··· Data ···

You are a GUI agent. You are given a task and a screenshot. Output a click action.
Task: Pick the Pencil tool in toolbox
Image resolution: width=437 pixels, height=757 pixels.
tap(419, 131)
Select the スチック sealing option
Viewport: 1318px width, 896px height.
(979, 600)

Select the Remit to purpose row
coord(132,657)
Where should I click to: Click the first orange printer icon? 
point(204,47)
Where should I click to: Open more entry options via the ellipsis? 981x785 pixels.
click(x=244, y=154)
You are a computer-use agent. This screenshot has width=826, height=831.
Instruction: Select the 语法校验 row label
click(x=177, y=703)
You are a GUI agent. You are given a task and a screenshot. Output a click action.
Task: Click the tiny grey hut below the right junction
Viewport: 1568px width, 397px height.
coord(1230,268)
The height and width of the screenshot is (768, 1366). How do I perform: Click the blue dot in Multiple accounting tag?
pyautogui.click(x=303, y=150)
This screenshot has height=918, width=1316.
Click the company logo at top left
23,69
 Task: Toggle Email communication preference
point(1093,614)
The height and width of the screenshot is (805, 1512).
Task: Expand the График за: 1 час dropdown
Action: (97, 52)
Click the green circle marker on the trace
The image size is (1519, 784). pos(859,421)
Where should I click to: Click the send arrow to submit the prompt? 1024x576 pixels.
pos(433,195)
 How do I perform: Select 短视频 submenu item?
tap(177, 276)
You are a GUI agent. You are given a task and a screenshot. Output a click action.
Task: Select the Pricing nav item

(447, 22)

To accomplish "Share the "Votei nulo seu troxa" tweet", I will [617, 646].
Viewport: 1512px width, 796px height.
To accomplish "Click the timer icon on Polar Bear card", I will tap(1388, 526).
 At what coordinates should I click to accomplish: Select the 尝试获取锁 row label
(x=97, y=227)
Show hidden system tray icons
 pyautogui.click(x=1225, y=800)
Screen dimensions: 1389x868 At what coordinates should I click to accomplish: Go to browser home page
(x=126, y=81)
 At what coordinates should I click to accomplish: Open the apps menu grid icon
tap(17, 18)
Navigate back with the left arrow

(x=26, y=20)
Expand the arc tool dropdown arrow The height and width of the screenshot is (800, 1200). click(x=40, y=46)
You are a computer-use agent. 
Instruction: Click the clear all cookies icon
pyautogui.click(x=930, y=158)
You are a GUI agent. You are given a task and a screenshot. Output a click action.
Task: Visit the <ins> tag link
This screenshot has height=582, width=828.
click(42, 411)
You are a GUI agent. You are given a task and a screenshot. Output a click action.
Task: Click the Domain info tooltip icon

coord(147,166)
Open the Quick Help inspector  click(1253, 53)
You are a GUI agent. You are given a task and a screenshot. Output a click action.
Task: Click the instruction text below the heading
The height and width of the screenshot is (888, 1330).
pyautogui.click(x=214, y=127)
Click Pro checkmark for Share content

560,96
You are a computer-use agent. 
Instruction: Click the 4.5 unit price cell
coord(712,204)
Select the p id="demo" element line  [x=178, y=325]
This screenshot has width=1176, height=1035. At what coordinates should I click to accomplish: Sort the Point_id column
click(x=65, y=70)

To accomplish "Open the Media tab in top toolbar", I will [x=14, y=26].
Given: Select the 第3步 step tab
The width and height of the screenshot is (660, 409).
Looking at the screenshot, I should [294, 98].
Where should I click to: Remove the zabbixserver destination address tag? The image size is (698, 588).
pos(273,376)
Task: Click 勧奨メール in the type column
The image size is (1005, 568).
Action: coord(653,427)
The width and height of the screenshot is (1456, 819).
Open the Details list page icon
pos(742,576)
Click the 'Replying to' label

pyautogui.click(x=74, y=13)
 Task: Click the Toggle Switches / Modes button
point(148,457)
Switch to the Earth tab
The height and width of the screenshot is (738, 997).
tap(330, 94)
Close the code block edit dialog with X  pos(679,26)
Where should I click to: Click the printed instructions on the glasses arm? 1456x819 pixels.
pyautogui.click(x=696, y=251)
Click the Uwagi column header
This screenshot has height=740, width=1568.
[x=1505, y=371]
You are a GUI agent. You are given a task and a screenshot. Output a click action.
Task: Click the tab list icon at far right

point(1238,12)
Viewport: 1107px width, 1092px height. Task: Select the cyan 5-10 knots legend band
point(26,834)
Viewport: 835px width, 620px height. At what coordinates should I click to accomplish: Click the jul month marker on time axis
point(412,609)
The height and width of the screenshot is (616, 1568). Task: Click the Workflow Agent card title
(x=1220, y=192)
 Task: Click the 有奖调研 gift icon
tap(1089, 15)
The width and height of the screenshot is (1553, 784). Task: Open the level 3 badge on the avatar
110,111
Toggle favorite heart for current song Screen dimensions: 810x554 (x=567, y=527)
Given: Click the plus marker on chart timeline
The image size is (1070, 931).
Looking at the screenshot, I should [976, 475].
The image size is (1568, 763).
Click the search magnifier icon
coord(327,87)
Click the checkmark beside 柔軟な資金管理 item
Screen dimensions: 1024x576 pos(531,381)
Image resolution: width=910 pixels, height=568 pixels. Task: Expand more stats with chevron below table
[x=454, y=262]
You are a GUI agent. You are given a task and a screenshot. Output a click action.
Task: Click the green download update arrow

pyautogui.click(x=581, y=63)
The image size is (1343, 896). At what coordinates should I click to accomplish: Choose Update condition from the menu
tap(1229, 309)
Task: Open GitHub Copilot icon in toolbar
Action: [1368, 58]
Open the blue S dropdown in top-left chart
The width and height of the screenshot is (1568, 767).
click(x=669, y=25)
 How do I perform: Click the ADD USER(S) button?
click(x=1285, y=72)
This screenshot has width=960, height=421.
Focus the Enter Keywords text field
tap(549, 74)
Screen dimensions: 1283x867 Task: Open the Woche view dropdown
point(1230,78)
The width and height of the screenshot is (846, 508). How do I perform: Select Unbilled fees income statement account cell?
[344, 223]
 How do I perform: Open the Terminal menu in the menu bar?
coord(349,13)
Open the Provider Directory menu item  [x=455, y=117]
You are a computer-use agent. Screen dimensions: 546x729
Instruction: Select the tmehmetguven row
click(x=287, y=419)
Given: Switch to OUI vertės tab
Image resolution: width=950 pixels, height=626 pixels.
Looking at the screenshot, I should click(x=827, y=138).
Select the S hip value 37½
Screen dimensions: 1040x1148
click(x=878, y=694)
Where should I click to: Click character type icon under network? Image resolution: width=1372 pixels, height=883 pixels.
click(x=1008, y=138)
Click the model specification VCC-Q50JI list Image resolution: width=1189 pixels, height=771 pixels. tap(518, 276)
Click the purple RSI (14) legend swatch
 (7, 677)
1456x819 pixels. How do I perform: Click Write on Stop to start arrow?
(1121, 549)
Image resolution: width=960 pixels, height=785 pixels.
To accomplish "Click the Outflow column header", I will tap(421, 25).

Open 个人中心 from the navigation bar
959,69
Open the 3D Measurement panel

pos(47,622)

···

What to produce: Can you give the items again from the line containing "At what coordinates should I click to accomplish: Select" through the line containing "Expand the arc", swapping "accomplish" for "carry out" and leaving everything else unchanged?

Final result:
 At what coordinates should I click to carry out: Select the 尝试获取锁 row label
(x=97, y=227)
Show hidden system tray icons
 pyautogui.click(x=1225, y=800)
Screen dimensions: 1389x868 At what coordinates should I click to carry out: Go to browser home page
(x=126, y=81)
 At what coordinates should I click to carry out: Open the apps menu grid icon
tap(17, 18)
Navigate back with the left arrow

(x=26, y=20)
Expand the arc tool dropdown arrow The height and width of the screenshot is (800, 1200). click(x=40, y=46)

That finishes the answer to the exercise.